* **TEXTAUSZUG**
# # # # # # #

Ein vierzehnjähriges Mädchen stirbt bei einem
Terroranschlag in Jerusalem. Die Mutter klagt die eigene Regierung an.
Jerusalem
Ein Lächeln huscht über ihr Gesicht, als Nurit
Elchanan-Peled das Familienalbum mit den letzten Urlaubsphotos aus dem
Sinai aufschlägt. Eingehüllt in ein buntes Tuch, posiert ihre Tochter
Smadar am Strand; auf einem anderen Bild spielt sie mit ihrem kleinen
Bruder. "Sie war erst vierzehn Jahre alt und naiv, sie durfte nicht
sterben", sagt die Mutter mit tonloser Stimme.
Smadar wollte am 4. September in der Jerusalemer
Ben-Yehuda-Straße ein Geschenk kaufen, als sie von einem
Selbstmordattentäter mit in den Tod gerissen wurde. Schon auf den ersten
Fernsehbildern vom Schreckensort glaubte Nurit den leblosen Körper ihres
Kindes auf einer Bahre zu erkennen. Wenige Stunden später überbrachte
die Polizei ihr dann die grausame Nachricht. Seither sucht sie mit ihrem
Ehemann Rami nach den Gründen für Smadars Tod: Einen Sinn kann sie nicht
finden.
Smadar ist eines von weit über hundert
Attentatsopfern seit dem Osloer Abkommen. Wäre sie nicht die
Enkeltochter des bekannten Generals Matti Peled und wäre ihre Mutter
nicht eine Jugendfreundin von Ministerpräsident Benjamin Netanjahu, dann
hätte ihr Tod wohl kaum so viel Interesse in der Öffentlichkeit geweckt.
Matti Peled, der 1948 im Kampf für die
Unabhängigkeit des Landes verwundet wurde, gehörte zu jenen israelischen
Kriegern, die früh begriffen hatten, daß die Palästinenser legitime
Rechte haben, die man ihnen nicht mit Waffengewalt verweigern kann. Nur
ein ehemaliger Held wie er konnte sich - so kurz nach dem triumphalen
Sieg im Sechstagekrieg 1967 - derartige Außenseiteransichten leisten.
Peled knüpfte Kontakte zu Vertretern der PLO, als die Regierung dies
noch streng untersagte.
Die ersten Israelis, die von Peleds Überzeugungen
beeinflußt wurden, waren natürlich die Mitglieder seiner Familie und
somit auch Nurit, die schon früh dem radikalen Friedenslager angehörte.

# # # # # # #

* **SCHRIFTLICHE AUFGABE A**
Fasse den Text über Smadar in zwei Sätzen zusammen.
* **SCHRIFTLICHE AUFGABE B**
Schreibe aus dem Text über Smadar die Stelle von „Peled knüpfte Kontakte“ bis „radikalen Friedenslager angehörte.“ genau ab.
Die folgende Auflistung wird hier nicht benötigt.

* **BEREITGESTELLTES MATERIAL**
# # # # # # #

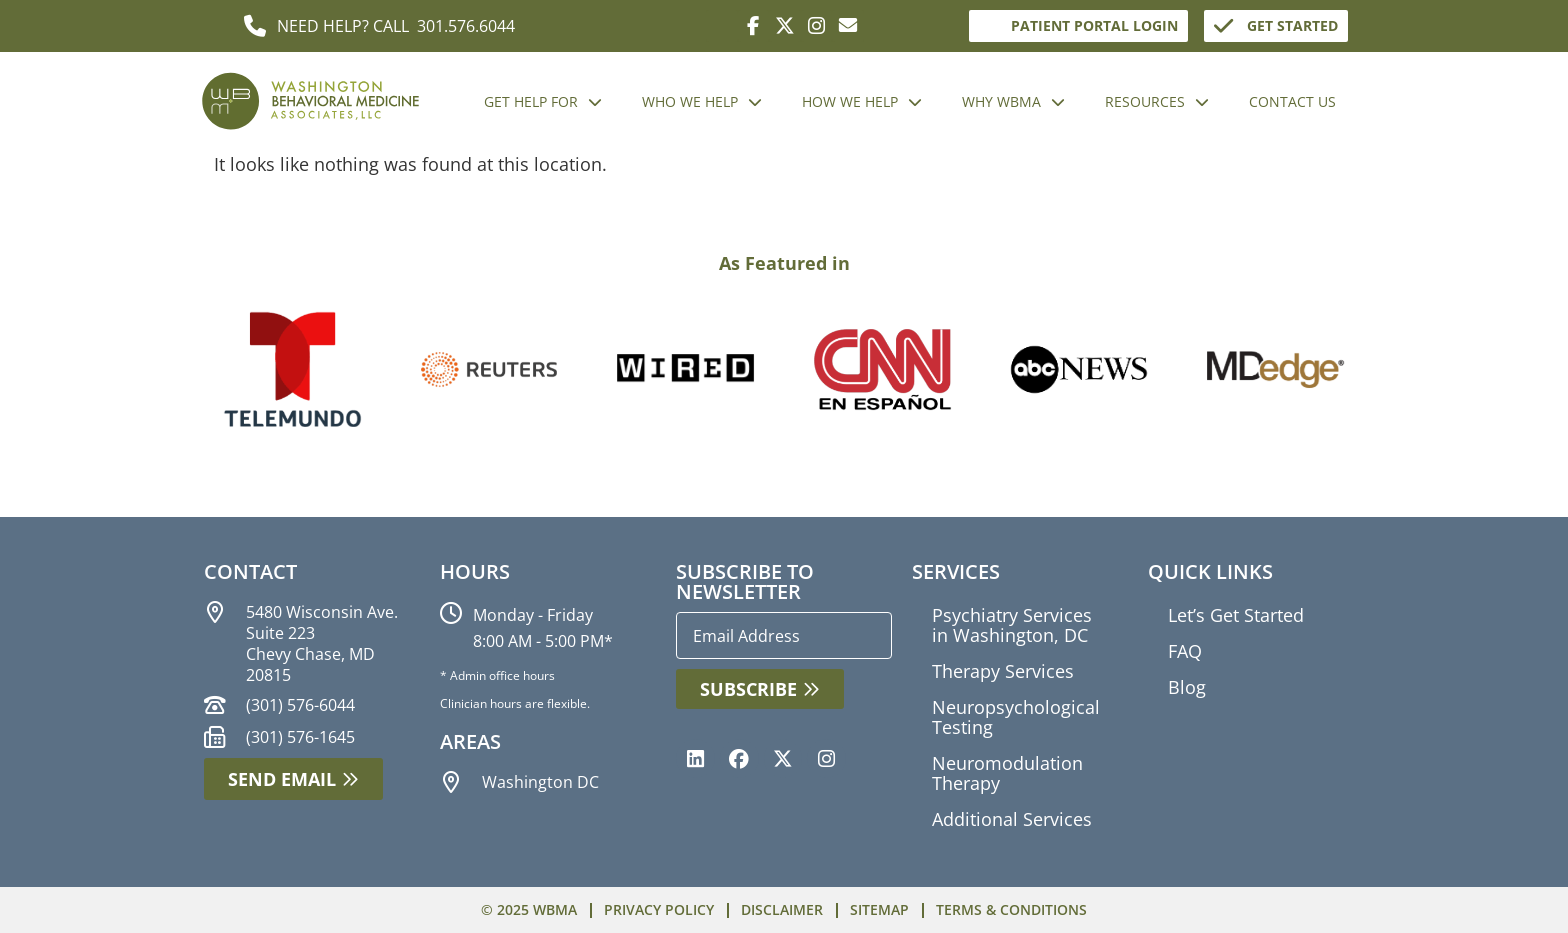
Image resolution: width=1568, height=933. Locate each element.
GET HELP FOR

# # # # # # #

* **ANTWORT A**
Die vierzehnjährige Smadar wurde am 4. September in der Jerusalemer Ben-Yehuda-Straße von einem Selbstmordattentäter mit in den Tod gerissen, und ihre Mutter Nurit Elchanan-Peled klagt die eigene Regierung an. Ihr Tod weckte viel öffentliches Interesse, weil sie die Enkeltochter des Generals Matti Peled war, der früh legitime Rechte der Palästinenser anerkannte und Kontakte zur PLO knüpfte, und weil ihre Mutter eine Jugendfreundin von Ministerpräsident Benjamin Netanjahu ist.

* **ANTWORT B**
Peled knüpfte Kontakte zu Vertretern der PLO, als die Regierung dies
noch streng untersagte.
Die ersten Israelis, die von Peleds Überzeugungen
beeinflußt wurden, waren natürlich die Mitglieder seiner Familie und
somit auch Nurit, die schon früh dem radikalen Friedenslager angehörte.